- [Task] Reproduce the data between the lines holding "Where should I click to: Toggle" and "[x=28, y=99]", inclusive, swapping "toolbar" for "header row" and leaving everything else unchanged.

[START Data excerpts]

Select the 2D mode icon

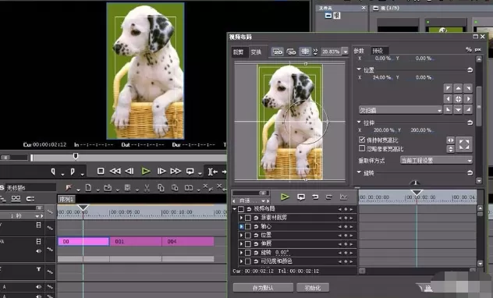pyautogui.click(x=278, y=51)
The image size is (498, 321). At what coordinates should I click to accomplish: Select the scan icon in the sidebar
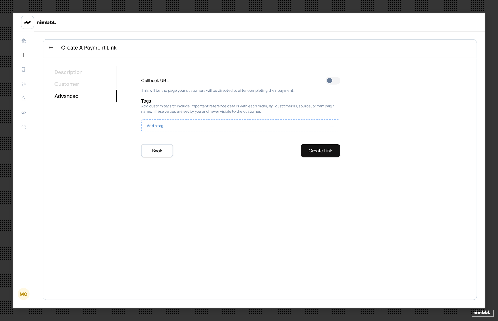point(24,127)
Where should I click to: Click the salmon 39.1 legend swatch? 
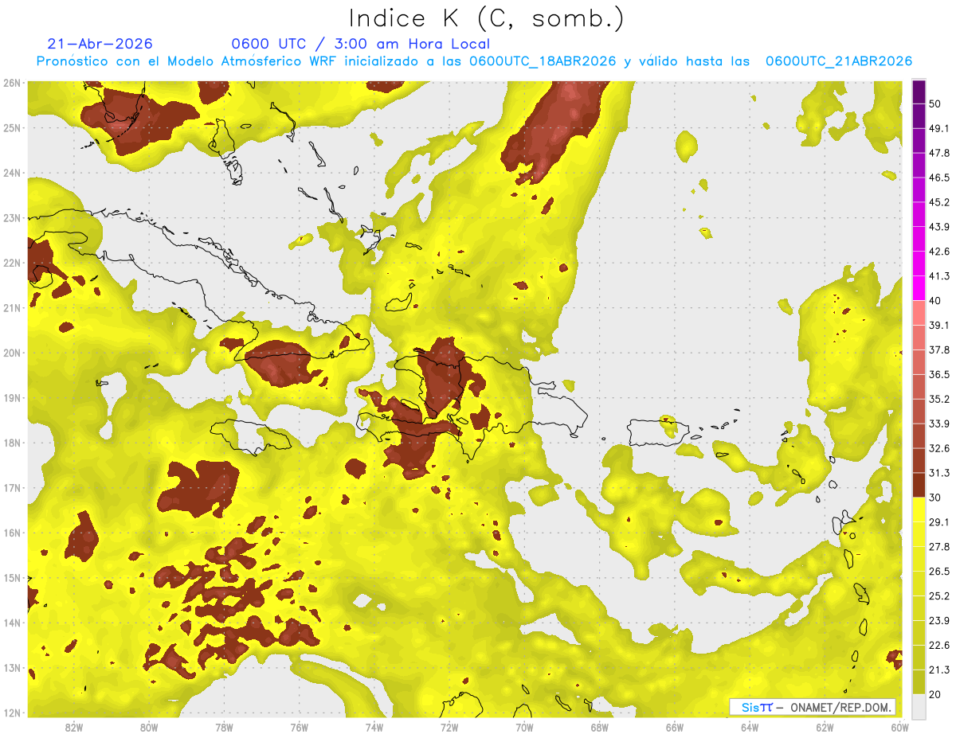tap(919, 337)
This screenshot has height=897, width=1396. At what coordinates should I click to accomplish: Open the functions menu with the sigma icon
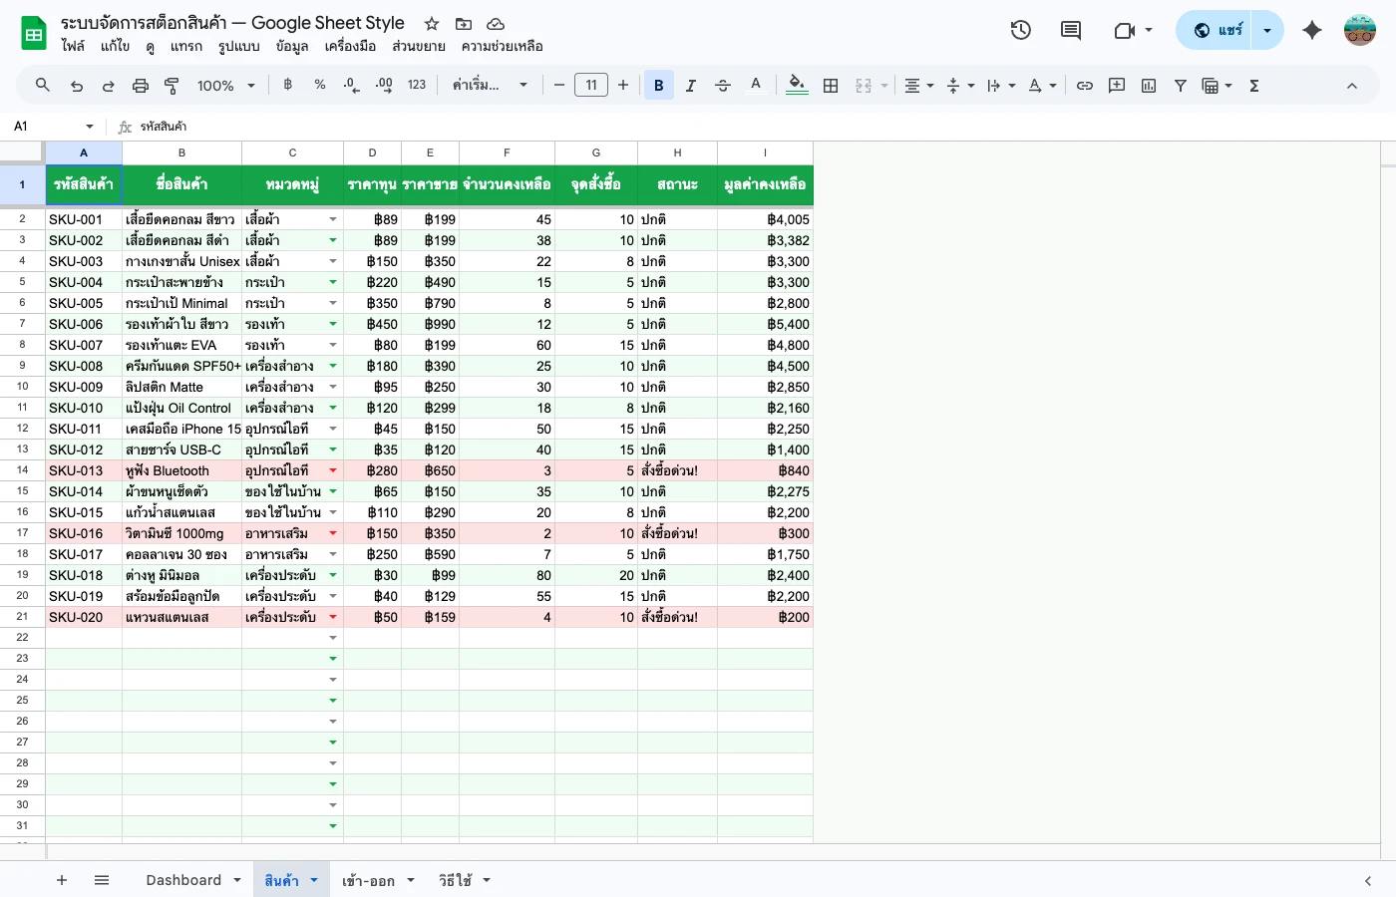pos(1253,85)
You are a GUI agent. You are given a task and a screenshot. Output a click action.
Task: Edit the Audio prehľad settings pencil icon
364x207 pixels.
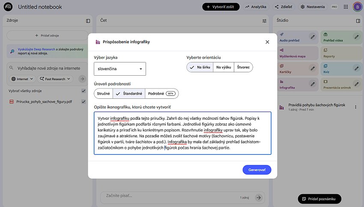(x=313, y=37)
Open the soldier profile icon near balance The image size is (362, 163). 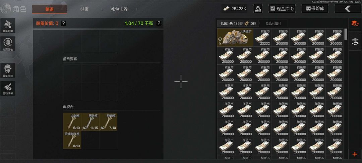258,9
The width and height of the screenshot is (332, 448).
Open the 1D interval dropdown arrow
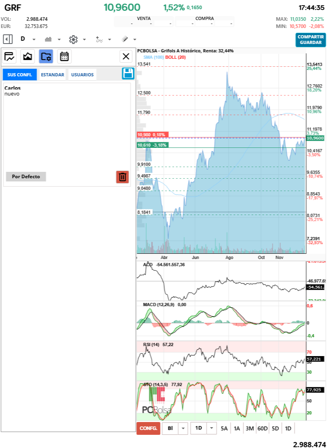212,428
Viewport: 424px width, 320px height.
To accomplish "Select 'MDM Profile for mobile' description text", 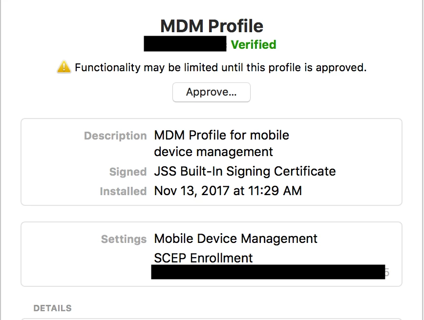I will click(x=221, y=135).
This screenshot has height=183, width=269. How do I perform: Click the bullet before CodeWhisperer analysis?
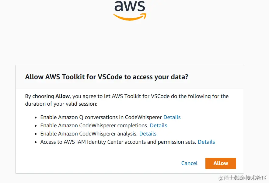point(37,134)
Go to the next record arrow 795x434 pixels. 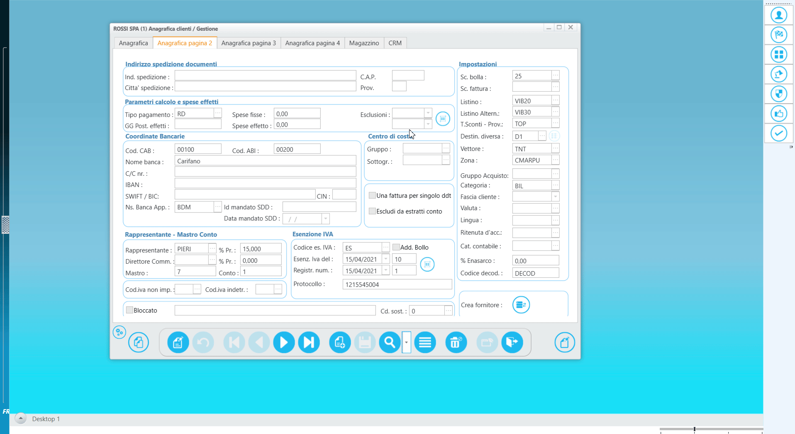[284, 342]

[END Data excerpts]
[START Data excerpts]

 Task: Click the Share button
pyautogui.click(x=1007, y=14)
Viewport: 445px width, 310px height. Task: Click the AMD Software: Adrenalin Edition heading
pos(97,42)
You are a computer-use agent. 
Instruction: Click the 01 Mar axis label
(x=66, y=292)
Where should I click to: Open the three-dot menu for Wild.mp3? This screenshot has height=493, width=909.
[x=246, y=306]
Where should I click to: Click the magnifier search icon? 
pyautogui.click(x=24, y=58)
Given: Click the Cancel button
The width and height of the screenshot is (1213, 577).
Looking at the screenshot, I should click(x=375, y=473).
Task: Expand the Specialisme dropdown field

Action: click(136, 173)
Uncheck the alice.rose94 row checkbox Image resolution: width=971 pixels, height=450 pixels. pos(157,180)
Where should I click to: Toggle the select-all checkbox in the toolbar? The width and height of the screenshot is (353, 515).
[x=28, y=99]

[END Data excerpts]

- [Output for this exercise]
Where should I click to: Toggle the select-all checkbox in the header row? The width and height of the screenshot is (353, 515).
[x=28, y=99]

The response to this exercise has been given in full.